It’s perfect because Cleveland’s a blue-collar city, Straub’s a blue-collar coach and his team would be just as well served wearing blue collars on their red-or-black team shirts. The Huskers are, after all, student-athletes who have become national championship contenders through hard work more than innate talent. “Our primary skills are not really recruiting. They’re development in the broadest sense of the work, both individually and team-wise,” Straub told me one day at lunch. “It’s not necessarily that we peak at springtime. It’s more a case of other schools recruiting better bowlers than I’m able to recruit.”
I’ve known Bill Straub since he was a pro bowler decades ago, so allow me to explain his self-deprecating humor. Bill’s a grinder, a perfectionist and someone with little need for fanfare. He wins the old-fashioned way and runs a national caliber bowling team like a certain Hall-of-Fame football coach executed his walk-on program. Straub says his salesmanship is so lacking, he couldn’t get an Eskimo to buy a space heater. “I’m like the vacuum cleaner salesman who goes door-to-door and when a lady opens the door, he says: ‘You don’t want to buy a vacuum cleaner, do you?’ Well, that’s how I recruit at Nebraska. I say: ‘You don’t want to be a Husker, do you?’ And when they say yes, we’re onto something. That’s really not much of an exaggeration. Sales skills and I do not get along. I’m just not very good at making promises I can’t guarantee.
“We never tell recruits they can come to Nebraska and start as freshmen. Our competitors do. We don’t. Bowling’s an equivalency sport, and even though we have five scholarships, we’ve never offered anybody a full ride, including Shannon Pluhowsky, who became the greatest women’s college bowler ever when she left Phoenix to come to Nebraska. She became a world champion, and yet she was on a 50-percent scholarship here. Our competitors routinely offer bowlers full rides. I don’t believe that’s the best way to do business. If you give out full rides to the top five bowlers, where’s the growth?”
The growth is in development, the most important word in Straub’s vocabulary. “We have advantages other schools don’t have,” he said. “Once student-athletes get here, we have great facilities, great training, great academic support and a budget that will help them get the experience they need across the country. We don’t recruit low-caliber students or athletes. We seek out people with the athleticism and the potential to be really good. Sometimes, all they need is development and the opportunity to showcase what they can do.”

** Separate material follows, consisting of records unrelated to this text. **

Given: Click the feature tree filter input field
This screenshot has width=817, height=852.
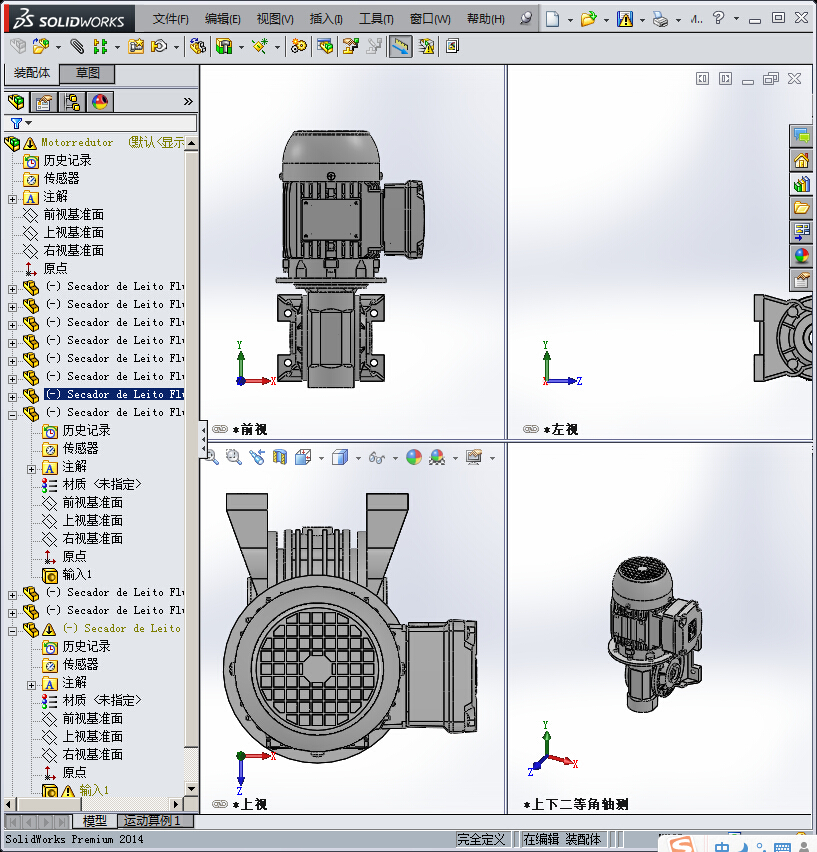Looking at the screenshot, I should [110, 123].
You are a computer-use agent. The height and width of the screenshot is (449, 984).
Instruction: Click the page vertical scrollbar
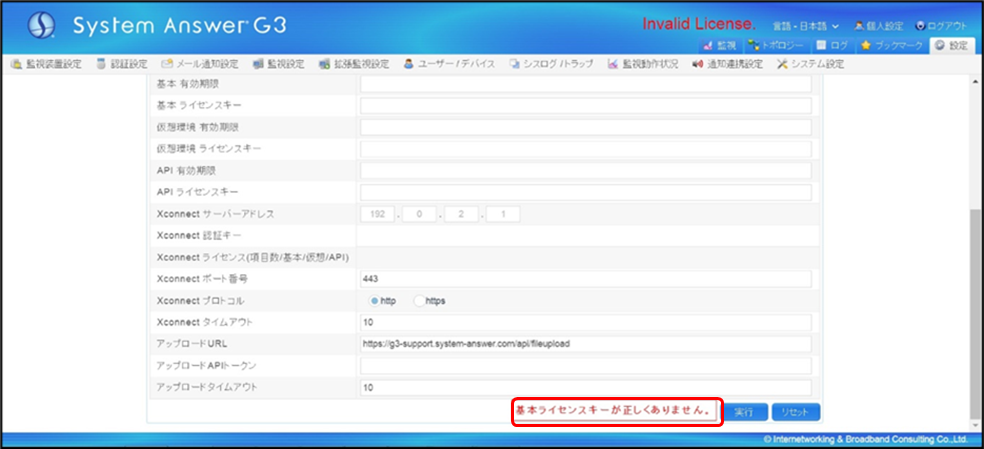click(x=976, y=310)
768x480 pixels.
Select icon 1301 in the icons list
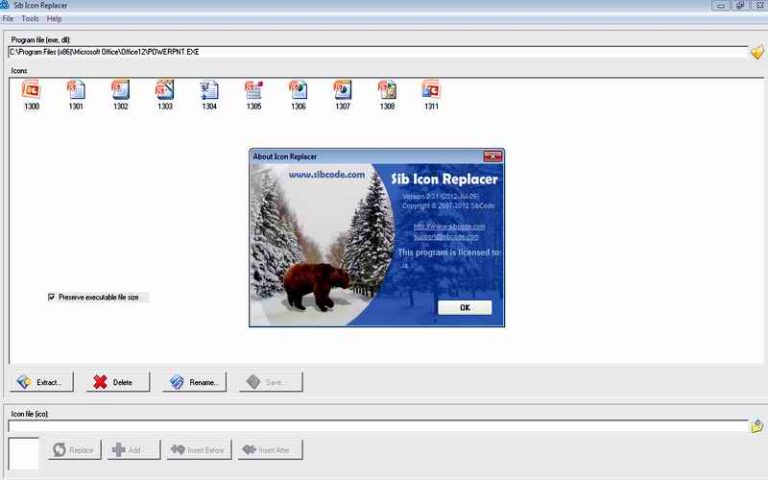[x=76, y=91]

One such bowler is Nebraska’s Kristina Mickelson, a junior walk-on from Bellevue, Neb., and the Huskers’ No. 3 bowler in the starting lineup. “She had the best match of her career and won the big meet at Vanderbilt a few weeks ago,” Straub pointed out. “Almost all the best bowlers in the country were at that meet. Kristina wasn’t recruited by any. All she really needed was an opportunity and development. Now that she’s had that, she’d be a starter on every team in the country right now.”
Seniors Kayla Johnson and Valerie Calberry are the Huskers’ top two bowlers. Johnson is a junior college transfer from Illinois, and Calberry came to Nebraska from Brampton in Ontario, Canada. The other bowlers in Nebraska’s starting lineup are Yan Ling, a sophomore from Singapore, and Liz Kuhlkin, a freshman from Schenectady, N.Y. A lineup featuring student-athletes from Singapore, Canada, New York, Illinois and Nebraska seems like decent representation for a head coach who insists he isn’t much of a recruiter.
We’ll find out this weekend if Nebraska + development can trump an NCAA field loaded with full rides. Three years ago, the Huskers won their national bowling championship in Canton, Mich., the heart of Big Ten country. Straub described the experience as a 10 in every way, and he’s wishing, hoping and maybe even counting on another inspired run this week from a team that’s been built the old-fashioned way – from the bottom up … the Nebraska way.